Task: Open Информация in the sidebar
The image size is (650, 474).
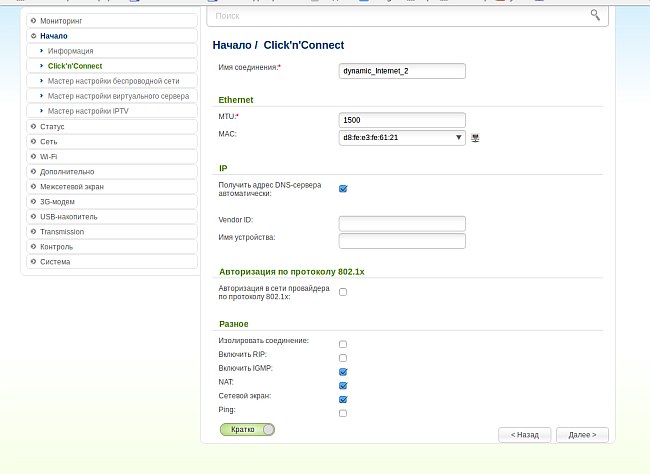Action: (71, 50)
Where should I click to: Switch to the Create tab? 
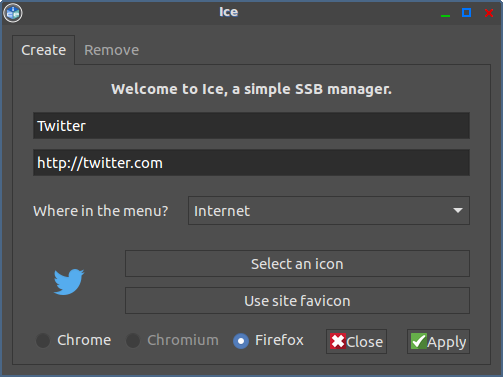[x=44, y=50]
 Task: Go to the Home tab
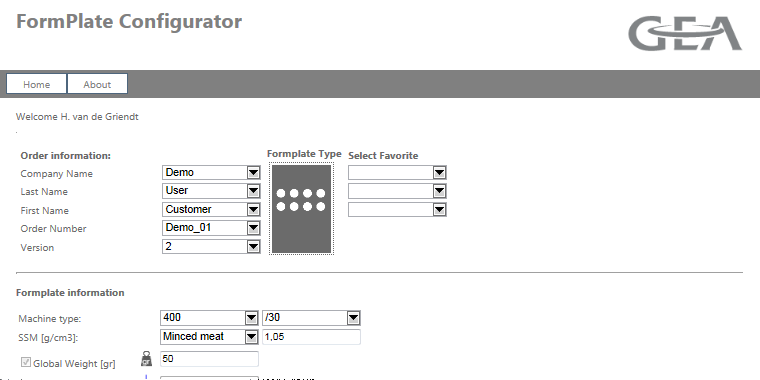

==

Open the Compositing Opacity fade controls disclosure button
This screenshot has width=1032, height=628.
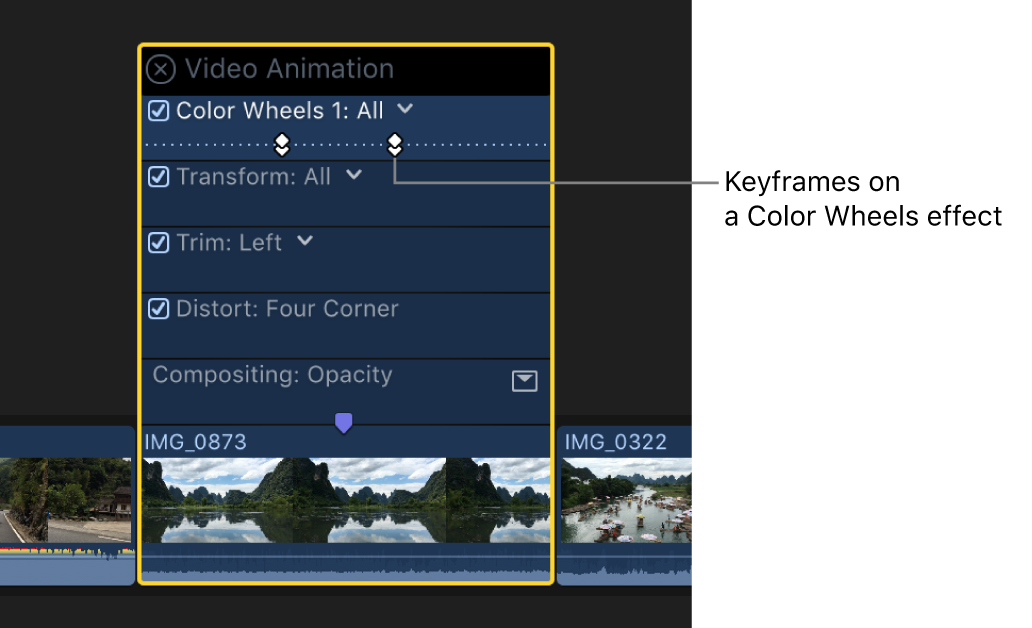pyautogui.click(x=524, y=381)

__WHAT IS EXPECTED__: Format the lines between the one holding "Where should I" and the one holding "Task: Go to the Home tab", inclusive, as a Markdown table with the columns Row and Line, skipping blank lines and leaving the pictures out.

__SOLUTION TO THIS TASK__:
| Row | Line |
|---|---|
| 1 | Where should I click to: Switch to the Create tab?  |
| 2 | [x=44, y=50] |
| 3 |  Task: Go to the Home tab |